Discussions between Illinois officials and doctors on how to adequately fund the licensing office began last year. Lawmakers and members of the Illinois State Medical Society have acknowledged that physicians’ license fees should increase, but they cannot agree on how much. The major disagreement resides on whether the department should borrow $6.6 million to rehire the 18 staffers that were let go Jan. 15.

Lawmakers have contemplated two bills this year that could restore the finances of the struggling unit. Both proposals allow the department to borrow money and raise the licensing fees to pay back the loan. The $300 fee physicians currently pay for a three-year license hasn’t increased since 1987.

Under a House proposal, the same license would cost $750. The Senate version puts a $700 price to the permit through June 2018. Payments would then fall to $500, after the office has achieved some financial stability.

But the medical society’s vice president, Jim Tierney, told a Senate committee last week that the department should not borrow any money. Instead, he said, the state should repay the medical unit the money that previous administrations swept from its fund.

The group has previously agreed to raise the fees to $500.

The medical society’s president, Dr. William Werner, has recognized that a lack of action from the legislature could significantly disrupt the training of medical residents. But he also says students focus on the quality of the training they will receive when ranking programs, and he’s confident many will still list Illinois hospitals this year.

“Illinois is well known for the highly regarded training programs we have for residents and fellows,” Werner said. However, he continued, “if this drags on by July 1, when the residents will be starting, then that will be a very serious issue.”

Between 2,300 and 2,800 medical students apply every spring for temporary licenses, Department of Financial and Professional Regulation spokeswoman Sue Hofer said. She said the department starts receiving applications around May 1 and must finish processing them by July 1.

In a public notice posted last week the department’s website, the acting director of financial and professional regulation, Manuel Flores stated that he is confident that the department will have the resources necessary to “effectively facilitate resident-physician `match’ programs for Illinois hospitals.”

The chief government relations officer for the Illinois Hospital Association, A.J. Wilhelmi, said the association’s members are hopeful that the General Assembly will move this week to fund the medical unit.

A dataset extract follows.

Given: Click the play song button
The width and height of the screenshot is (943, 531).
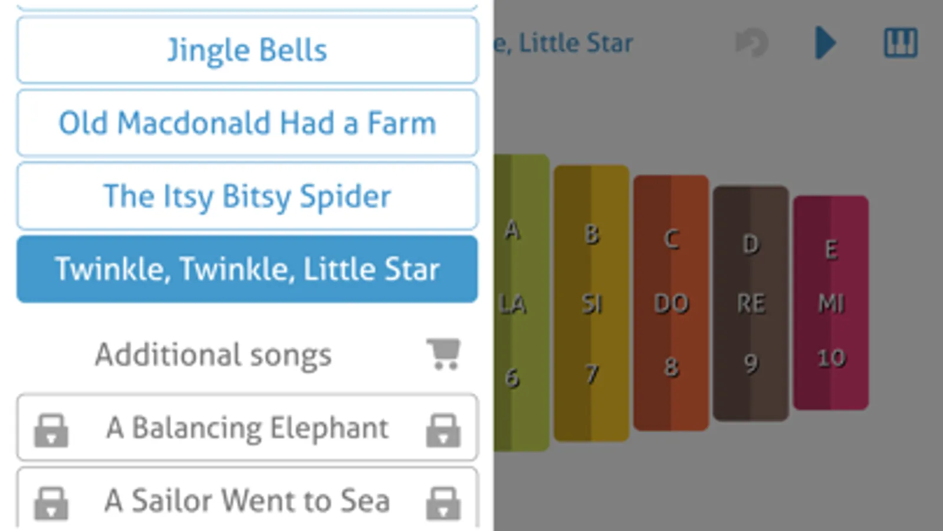Looking at the screenshot, I should tap(825, 42).
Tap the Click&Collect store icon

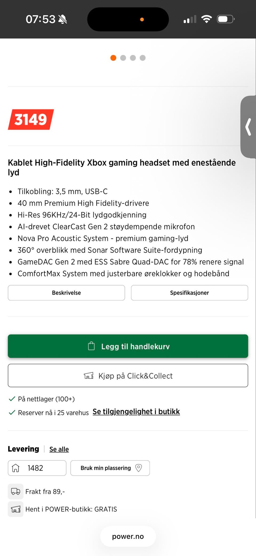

A bill authorizing the funds could be sent to the governor for approval on Wednesday at the earliest, provided that the House approves the measure that cleared the Senate last week and sets the fee at $700.

But the hopes of the department, hospital administrators and doctors-in-training could easily be crushed. House Speaker Michael Madigan’s spokesman, Steve Brown, said the problem will not be fixed before Wednesday and pinned the blame on the medical society, saying the group has strongly lobbied lawmakers against drastically raising licensing fees.

“You got to overcome the medical society’s opposition,” Brown said. “Maybe hospitals and students have helped overcome it.”